We read with interest the article by Everson-Rose et al. (1), which indicated that depressive symptoms were associated with a greater risk of diabetes at 3-year follow-up. The authors discussed several mechanisms by which depression may contribute to subsequent insulin resistance and type 2 diabetes, in particular, excess cortisol and central adiposity, altered immune function, and behavioral factors such as compliance and physical activity.
In this letter, we would like to suggest two additional explanations for the findings of Everson-Rose et al. First, patients with and without significant depressive symptoms clearly differed at baseline in the homeostasis model assessment of insulin resistance, a difference that remained fairly constant over time instead of accelerating for the depressed group.

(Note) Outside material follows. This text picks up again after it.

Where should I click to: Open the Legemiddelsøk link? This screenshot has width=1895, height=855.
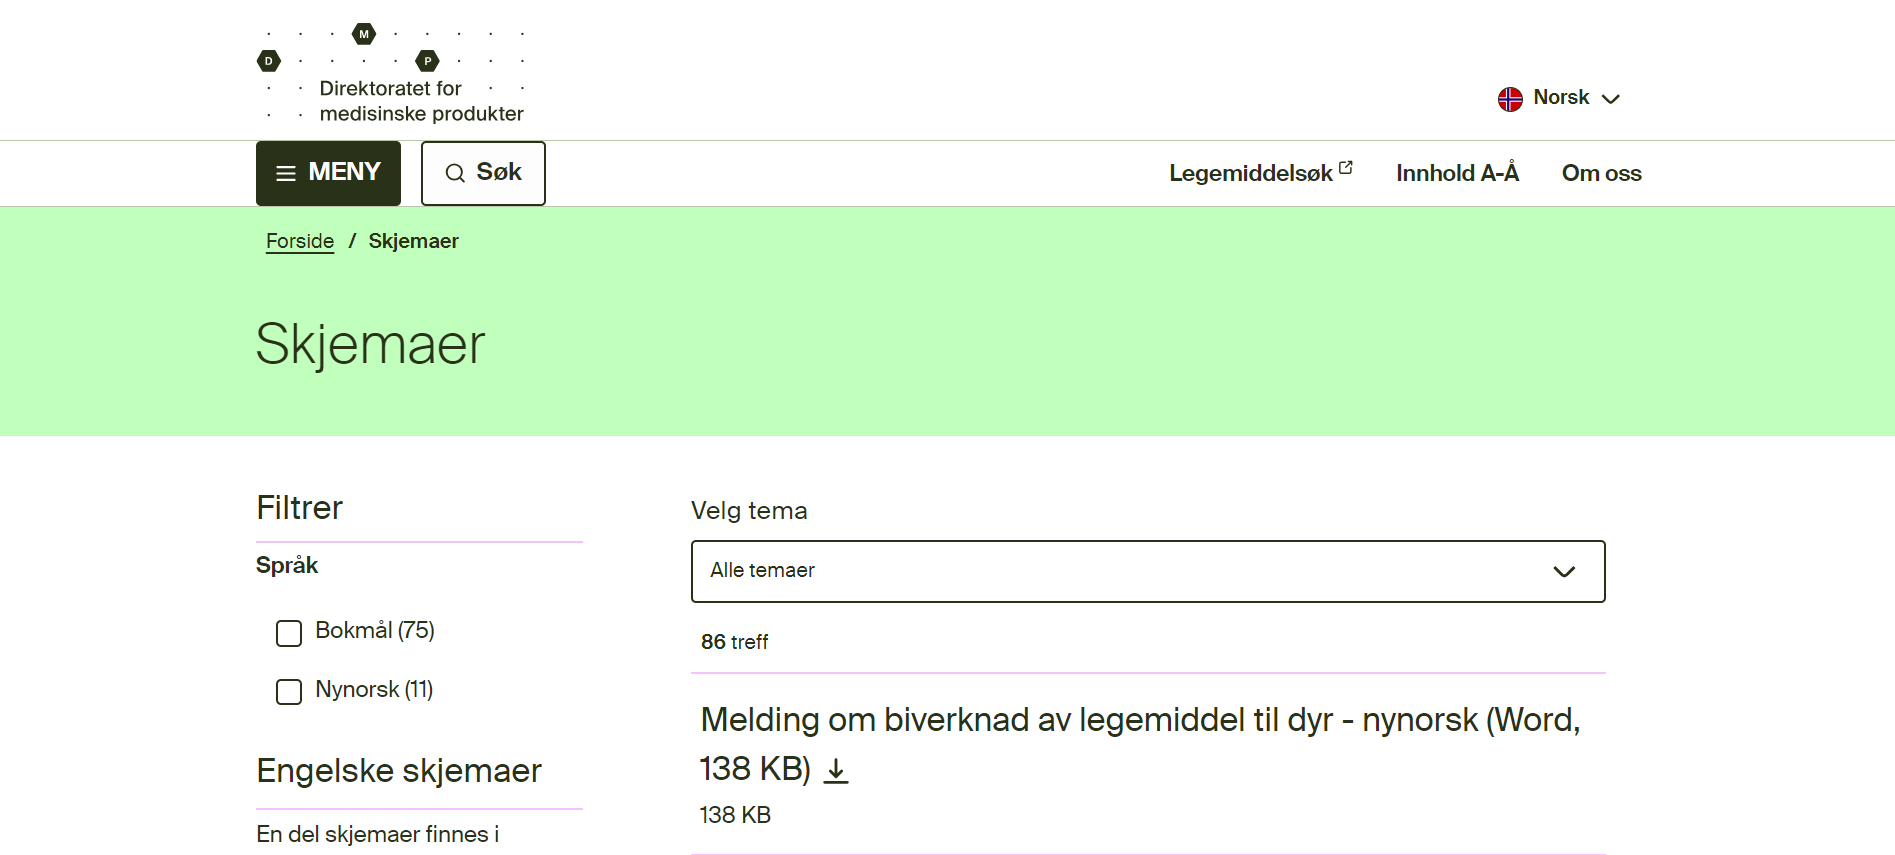pyautogui.click(x=1250, y=174)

Therefore, the reverse hypothesis suggesting that insulin resistance results in a higher risk for depression seems more likely.

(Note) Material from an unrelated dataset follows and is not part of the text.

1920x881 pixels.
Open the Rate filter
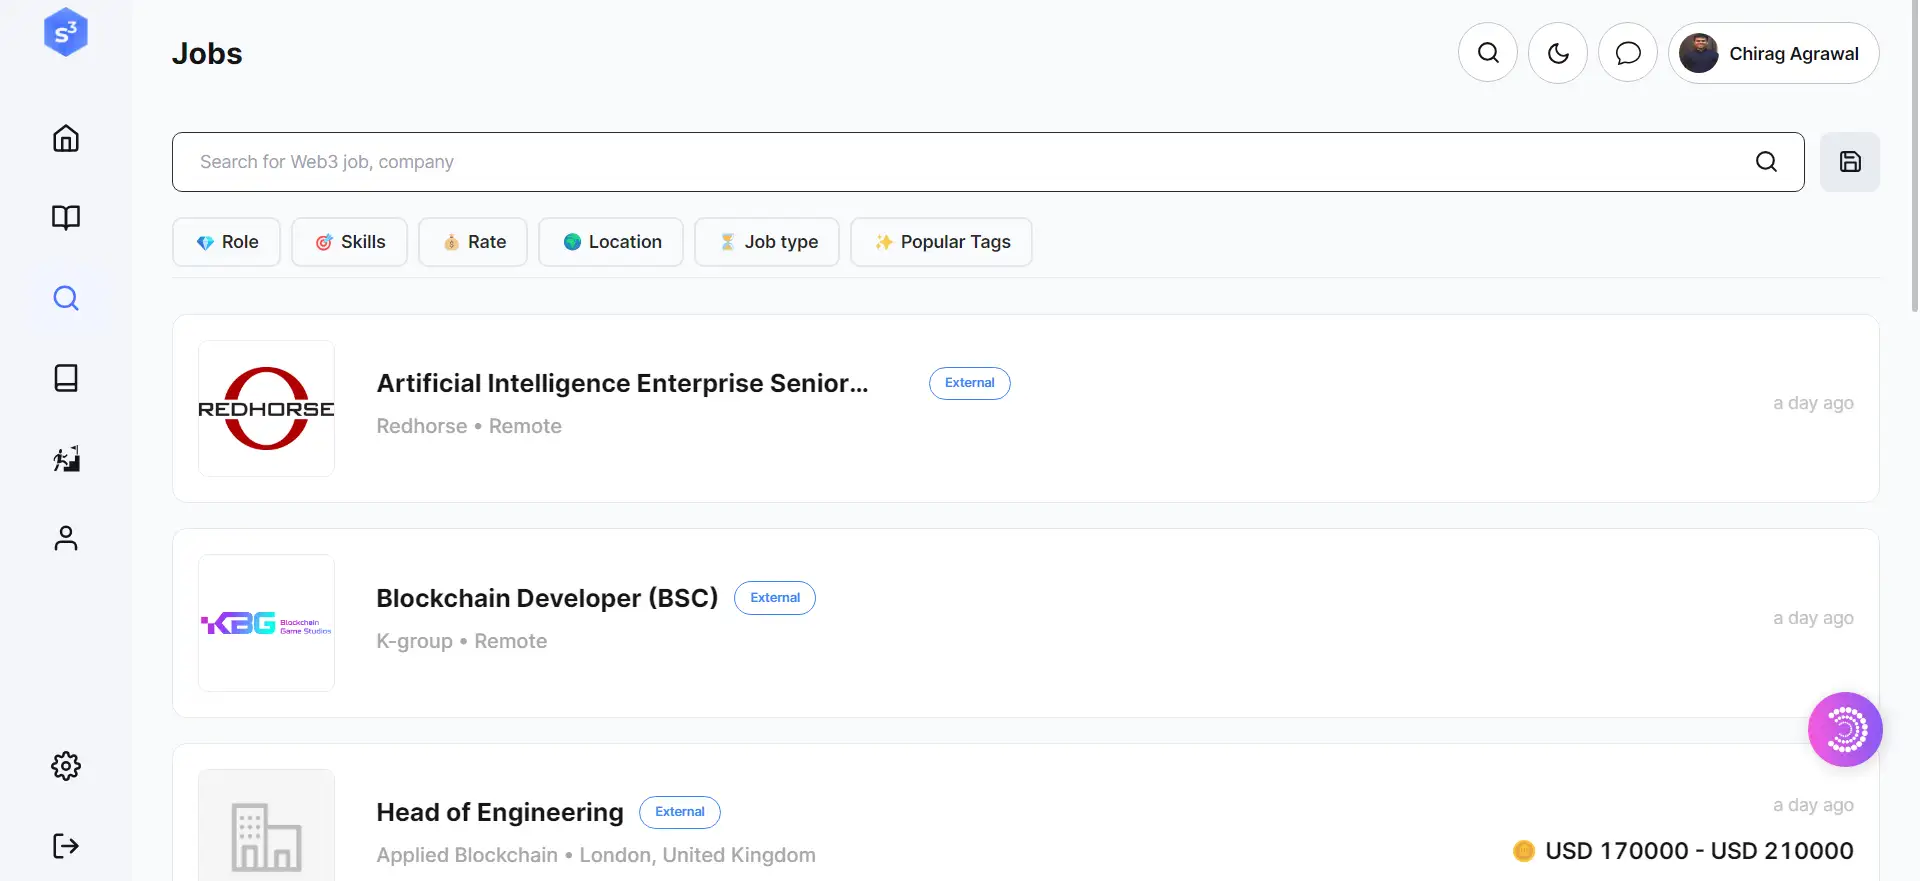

Second, there may be shared factors that increase the risk for both type 2 diabetes and depression. Notably, an impaired fatty acid metabolism is related to depression and to features of the metabolic syndrome (2). Low consumption of ω-3 fatty acids is associated with hypertriglyceridemia, cardiovascular disease, insulin resistance, and type 2 diabetes (3–5). Moreover, lowered ω-3 levels have been reported in erythrocytes of patients with depression (6). ω-3 fatty acids also have anti-inflammatory effects, and three recent placebo-controlled trials have found ω-3 acid, in particular eicosapentaenoic acid, to be effective in reducing depression (7).
We conclude that in this intriguing field of research, careful attention should be given to accurate controlling for confounders. Specifically, the assessment of fatty acid intake and metabolism should be included in future studies on the associations between depression and features of the metabolic syndrome.